Néanmoins, la scène d’exposition vient démentir cette attente avec plusieurs éléments :

  • l’intrigue ne met pas en scène des personnages antiques, ou mythiques, mais bien de simples quidams, dans un salon, à l’époque contemporaine ;
  • un sujet absurde intervient lorsque Michel raconte l’épisode du hamster : « […] je l’ai pris, je l’ai mis dans la rue. Je croyais que ces animaux aimaient les caniveaux, les égouts, pas du tout, il était pétrifié sur le trottoir. En fait, ce ne sont ni des animaux domestiques, ni des animaux sauvages, je ne sais pas où est leur milieu naturel. Fous-les dans une clairière, ils sont malheureux aussi. Je ne sais pas où les mettre ».
  • Cette histoire est ridicule, étrange, voire absurde. Le personnage de Michel semble désemparé face à un pauvre petit rongeur, on est évidemment dans une scène de comédie. Le comique utilisé ici étant d’ailleurs un comique de situation.

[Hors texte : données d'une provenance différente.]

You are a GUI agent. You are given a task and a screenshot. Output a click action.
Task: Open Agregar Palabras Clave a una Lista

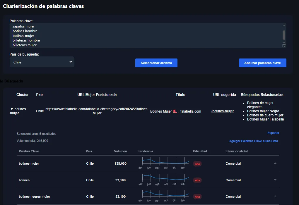[x=253, y=141]
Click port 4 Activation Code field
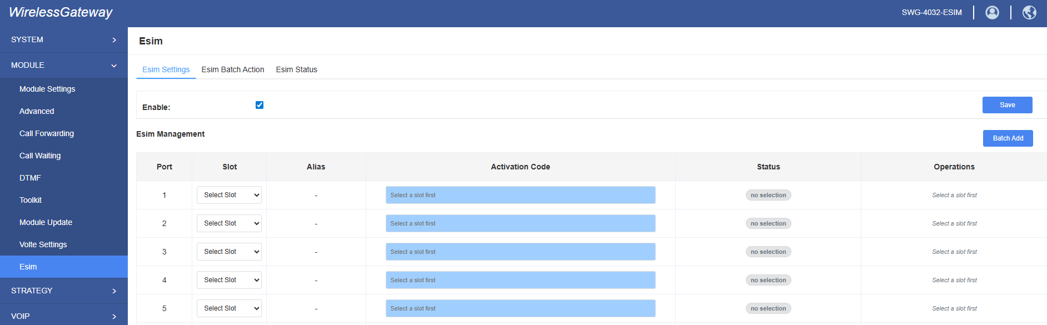Image resolution: width=1047 pixels, height=325 pixels. click(520, 280)
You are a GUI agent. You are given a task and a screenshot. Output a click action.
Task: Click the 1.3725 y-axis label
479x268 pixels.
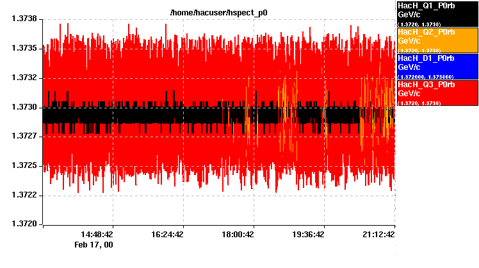coord(24,166)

On a donc ici un extrait qui, en dépit du conflit qu’il met en scène, renvoie davantage au genre de la comédie, et se trouve donc en contradiction totale avec son titre, qui annonçait un récit purement tragique. Il s’agit d’un effet de style de l’auteur qui veut, par ce décalage, intriguer le spectateur. Ainsi, celui-ci ne peut que se demander à quel moment la pièce finira par justifier son titre.

​Conclusion :

Ce texte est donc une scène d’exposition qui met en place tous les éléments nécessaires au conflit à venir. On y retrouve des personnages clairement divisés, de par leurs statuts de parents mais aussi de par leurs statuts sociaux.

Le personnage d’Alain, avocat aussi peu scrupuleux que pointilleux, ne manque pas de jouer sur les mots en plaidant cette affaire comme il plaiderait à la Cour. Enfin, en dépit de ce postulat de départ des plus tendus et d’un titre renvoyant clairement au genre de la tragédie classique, ce texte semble peu à peu tirer vers la comédie de mœurs et provoque le rire du spectateur par des décalages de situation pour le moins surprenants, comme l’épisode du hamster semble le prouver.

C’est là toute la magie du théâtre moderne, qui s’affranchit complètement des règles classiques qui voudraient cliver et ranger les œuvres dans des cases. Tragédie ou comédie ? Ce classement n’a finalement plus vraiment de sens, car le théâtre moderne de Yasmina Reza est à l’image de la vie : déséquilibré, étrange, chaotique, cassant tout sur son passage. Exactement comme le dieu du carnage.